Figure S8. Change in peroxidase-like activity of GNPs after functionalisation with kanamycin-specific

Ky2 aptamer and three mutated forms of Ky2 aptamers (Ky2 M-1, Ky2 M-2 and Ky2 M-3). It is

evident that among four aptamer sequences, the wild-type Ky2 binds most strongly to GNP leading to

largest reduction in GNP nanozyme activity (middle bars in all the four panels). On exposure of these

four GNP-aptamer conjugates to 100 nM kanamycin, GNP-Ky2 (panel A, last bar) further shows

largest ‘switch-on’ of nanozyme activity, while other three GNP-aptamer systems so almost no

increase in activity (panels B-D, last bars).
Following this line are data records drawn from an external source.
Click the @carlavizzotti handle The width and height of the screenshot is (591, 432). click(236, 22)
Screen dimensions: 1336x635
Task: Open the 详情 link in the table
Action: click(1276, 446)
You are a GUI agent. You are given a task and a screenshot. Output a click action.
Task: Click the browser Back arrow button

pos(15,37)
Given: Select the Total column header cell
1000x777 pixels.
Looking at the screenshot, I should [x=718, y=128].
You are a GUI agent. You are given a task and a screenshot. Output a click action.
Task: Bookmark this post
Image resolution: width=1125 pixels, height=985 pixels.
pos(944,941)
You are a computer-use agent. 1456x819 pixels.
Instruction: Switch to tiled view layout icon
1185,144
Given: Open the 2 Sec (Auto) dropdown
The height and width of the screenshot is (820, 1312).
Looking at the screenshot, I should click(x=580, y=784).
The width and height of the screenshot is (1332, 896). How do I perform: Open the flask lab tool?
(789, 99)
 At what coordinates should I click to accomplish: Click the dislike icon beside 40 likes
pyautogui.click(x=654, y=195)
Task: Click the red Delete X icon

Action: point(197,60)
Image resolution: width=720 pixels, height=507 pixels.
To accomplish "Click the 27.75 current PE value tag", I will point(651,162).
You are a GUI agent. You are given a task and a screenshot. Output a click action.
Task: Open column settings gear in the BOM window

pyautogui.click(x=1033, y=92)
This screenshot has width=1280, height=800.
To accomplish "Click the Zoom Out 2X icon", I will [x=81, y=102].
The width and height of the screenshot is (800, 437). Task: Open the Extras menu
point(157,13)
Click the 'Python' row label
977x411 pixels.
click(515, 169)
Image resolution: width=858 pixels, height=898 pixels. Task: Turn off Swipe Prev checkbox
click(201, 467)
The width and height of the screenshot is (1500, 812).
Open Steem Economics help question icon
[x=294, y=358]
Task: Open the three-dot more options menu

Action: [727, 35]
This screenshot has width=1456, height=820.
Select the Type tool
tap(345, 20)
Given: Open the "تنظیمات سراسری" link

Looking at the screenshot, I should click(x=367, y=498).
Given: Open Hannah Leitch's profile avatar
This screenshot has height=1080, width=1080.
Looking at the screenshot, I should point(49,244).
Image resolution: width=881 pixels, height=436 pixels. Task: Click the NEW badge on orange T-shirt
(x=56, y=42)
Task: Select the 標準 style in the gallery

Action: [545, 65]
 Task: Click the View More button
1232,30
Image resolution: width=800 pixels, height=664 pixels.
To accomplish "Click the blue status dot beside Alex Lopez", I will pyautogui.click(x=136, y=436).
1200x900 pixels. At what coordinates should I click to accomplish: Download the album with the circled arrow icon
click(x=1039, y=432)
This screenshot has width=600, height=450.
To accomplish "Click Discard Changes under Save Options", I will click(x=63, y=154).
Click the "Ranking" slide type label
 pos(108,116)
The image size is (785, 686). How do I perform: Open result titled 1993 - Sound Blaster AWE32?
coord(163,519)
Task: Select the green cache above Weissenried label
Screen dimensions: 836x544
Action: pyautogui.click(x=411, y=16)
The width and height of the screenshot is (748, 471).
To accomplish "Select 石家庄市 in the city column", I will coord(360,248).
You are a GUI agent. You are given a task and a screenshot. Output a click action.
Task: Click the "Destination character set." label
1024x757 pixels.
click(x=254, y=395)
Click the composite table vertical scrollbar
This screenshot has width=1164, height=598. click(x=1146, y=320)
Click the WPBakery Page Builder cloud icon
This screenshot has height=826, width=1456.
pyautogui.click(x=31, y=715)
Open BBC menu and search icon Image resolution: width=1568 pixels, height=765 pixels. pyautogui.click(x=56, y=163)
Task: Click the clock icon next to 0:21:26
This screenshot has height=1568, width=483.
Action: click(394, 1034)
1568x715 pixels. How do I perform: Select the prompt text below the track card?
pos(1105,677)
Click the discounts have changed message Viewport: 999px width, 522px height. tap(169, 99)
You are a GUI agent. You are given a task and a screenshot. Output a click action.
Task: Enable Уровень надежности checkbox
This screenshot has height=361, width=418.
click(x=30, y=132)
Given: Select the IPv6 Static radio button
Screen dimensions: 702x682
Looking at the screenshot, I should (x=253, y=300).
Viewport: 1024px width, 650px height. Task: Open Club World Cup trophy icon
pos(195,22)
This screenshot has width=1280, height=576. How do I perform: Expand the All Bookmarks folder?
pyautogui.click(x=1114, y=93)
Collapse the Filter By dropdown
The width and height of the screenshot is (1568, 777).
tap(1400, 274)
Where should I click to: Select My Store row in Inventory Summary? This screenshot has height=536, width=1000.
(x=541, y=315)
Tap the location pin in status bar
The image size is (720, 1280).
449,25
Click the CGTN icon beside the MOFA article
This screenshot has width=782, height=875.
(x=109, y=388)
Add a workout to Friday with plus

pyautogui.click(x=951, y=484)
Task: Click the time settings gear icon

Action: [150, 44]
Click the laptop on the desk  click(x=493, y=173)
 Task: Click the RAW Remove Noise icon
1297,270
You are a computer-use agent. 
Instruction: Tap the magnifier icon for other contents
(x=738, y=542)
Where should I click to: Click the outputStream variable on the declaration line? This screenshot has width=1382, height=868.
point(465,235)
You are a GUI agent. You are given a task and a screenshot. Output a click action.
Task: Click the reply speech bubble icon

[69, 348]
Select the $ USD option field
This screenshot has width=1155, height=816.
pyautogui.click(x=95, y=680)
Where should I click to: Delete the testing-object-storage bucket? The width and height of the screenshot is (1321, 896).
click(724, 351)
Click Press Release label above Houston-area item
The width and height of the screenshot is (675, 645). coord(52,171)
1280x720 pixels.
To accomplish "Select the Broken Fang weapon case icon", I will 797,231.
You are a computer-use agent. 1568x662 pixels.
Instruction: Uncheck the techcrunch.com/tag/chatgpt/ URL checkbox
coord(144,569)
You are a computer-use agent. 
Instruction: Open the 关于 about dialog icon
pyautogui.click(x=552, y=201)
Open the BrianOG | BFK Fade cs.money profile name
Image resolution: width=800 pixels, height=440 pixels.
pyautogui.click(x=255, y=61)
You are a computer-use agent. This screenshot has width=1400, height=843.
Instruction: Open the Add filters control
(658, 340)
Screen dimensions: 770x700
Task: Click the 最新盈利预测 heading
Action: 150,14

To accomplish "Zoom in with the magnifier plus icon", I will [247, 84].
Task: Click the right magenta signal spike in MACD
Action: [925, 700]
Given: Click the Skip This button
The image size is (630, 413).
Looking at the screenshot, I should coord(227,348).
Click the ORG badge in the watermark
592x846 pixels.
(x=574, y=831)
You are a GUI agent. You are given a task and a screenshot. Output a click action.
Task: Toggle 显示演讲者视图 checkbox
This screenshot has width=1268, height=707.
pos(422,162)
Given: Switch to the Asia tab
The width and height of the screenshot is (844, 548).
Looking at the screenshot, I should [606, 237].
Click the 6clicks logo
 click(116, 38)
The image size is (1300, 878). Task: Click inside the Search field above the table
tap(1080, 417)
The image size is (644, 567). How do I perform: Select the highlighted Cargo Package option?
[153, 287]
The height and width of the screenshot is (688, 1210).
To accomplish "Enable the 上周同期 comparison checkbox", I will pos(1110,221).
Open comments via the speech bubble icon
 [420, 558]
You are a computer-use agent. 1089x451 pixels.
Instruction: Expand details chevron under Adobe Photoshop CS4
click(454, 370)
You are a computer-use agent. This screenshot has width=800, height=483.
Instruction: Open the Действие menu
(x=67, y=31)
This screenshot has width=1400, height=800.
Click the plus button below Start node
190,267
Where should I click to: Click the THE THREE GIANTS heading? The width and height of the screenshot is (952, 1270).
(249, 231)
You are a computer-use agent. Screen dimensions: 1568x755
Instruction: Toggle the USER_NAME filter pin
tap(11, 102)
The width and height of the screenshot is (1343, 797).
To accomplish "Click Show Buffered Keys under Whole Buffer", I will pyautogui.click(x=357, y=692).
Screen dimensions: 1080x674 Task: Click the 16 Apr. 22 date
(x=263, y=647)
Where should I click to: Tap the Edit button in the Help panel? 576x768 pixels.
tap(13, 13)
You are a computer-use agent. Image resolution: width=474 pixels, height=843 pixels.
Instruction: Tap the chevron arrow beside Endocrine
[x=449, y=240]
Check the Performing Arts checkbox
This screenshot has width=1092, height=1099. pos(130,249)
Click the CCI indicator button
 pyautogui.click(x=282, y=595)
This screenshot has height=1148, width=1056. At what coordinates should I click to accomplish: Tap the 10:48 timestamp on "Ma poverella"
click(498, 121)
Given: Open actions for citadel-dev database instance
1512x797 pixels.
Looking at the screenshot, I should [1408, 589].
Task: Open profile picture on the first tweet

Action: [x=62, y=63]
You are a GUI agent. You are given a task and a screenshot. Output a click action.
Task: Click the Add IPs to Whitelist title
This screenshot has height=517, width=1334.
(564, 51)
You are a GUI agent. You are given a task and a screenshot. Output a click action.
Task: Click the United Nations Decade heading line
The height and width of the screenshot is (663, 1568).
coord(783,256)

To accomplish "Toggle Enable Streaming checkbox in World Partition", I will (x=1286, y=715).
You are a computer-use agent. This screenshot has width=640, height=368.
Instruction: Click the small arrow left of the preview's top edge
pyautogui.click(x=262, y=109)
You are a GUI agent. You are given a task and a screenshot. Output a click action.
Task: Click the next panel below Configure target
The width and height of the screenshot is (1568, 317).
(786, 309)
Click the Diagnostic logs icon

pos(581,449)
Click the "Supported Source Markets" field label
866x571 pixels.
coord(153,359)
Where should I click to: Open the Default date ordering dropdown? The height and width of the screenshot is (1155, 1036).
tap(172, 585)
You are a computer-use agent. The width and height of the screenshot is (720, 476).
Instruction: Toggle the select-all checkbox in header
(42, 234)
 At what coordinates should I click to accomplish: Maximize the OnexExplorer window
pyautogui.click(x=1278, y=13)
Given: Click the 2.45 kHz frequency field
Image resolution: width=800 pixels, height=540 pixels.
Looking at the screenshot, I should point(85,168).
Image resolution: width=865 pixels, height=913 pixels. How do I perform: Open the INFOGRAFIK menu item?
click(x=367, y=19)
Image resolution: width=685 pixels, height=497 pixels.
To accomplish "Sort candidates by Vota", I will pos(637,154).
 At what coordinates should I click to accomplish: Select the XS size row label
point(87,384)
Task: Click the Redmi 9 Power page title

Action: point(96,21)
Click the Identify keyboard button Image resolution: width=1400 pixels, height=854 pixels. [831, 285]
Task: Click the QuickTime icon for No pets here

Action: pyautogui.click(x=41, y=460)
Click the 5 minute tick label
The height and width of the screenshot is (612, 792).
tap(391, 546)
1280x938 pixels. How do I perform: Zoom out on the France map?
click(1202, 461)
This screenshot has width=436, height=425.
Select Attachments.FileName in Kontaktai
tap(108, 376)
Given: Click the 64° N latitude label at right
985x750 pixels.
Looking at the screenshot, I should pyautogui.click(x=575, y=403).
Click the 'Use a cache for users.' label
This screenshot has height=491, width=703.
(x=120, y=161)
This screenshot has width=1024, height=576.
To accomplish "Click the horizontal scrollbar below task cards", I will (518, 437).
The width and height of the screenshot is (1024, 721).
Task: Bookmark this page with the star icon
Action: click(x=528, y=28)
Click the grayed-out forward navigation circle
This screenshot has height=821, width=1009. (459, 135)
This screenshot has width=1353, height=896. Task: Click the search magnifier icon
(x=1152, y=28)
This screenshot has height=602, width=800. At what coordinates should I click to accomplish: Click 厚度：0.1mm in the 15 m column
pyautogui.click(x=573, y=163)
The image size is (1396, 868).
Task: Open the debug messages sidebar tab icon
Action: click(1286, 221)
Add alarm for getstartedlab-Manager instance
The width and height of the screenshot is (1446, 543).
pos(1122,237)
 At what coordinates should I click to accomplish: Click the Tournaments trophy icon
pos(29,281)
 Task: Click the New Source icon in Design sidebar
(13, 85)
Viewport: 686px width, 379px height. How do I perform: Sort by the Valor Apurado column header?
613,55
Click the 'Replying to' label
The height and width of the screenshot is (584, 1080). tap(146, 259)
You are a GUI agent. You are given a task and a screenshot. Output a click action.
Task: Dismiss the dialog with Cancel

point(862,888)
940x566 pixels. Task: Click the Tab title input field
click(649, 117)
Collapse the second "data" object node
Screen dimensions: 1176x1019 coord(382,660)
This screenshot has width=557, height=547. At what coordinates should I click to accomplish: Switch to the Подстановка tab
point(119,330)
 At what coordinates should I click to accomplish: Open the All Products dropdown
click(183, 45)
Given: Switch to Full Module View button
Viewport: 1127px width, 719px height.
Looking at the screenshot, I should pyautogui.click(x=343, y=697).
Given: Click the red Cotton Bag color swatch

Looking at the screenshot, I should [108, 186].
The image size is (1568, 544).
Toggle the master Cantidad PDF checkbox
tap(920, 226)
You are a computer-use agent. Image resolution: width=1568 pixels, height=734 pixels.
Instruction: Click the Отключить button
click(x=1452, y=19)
This supports that mutated forms of Ky2 aptamer lose their

affinity to kanamycin. The table above lists the nucleotide sequence of four aptamers utilised in this

study, wherein the ‘red’ text corresponds to mutated nucleotide w.r.t. Ky2 wild aptamer. Specifically,

in Ky2 M-1, GG sequence in the aptamer loop structure was mutated to AA; in Ky2 M-2, TA sequence

in the stem was mutated to GC; whereas in Ky2 M-3, all the nucleotides in the loop structure were

replaced with T. For the secondary structure of Ky2 wild type, please refer to Figure S1.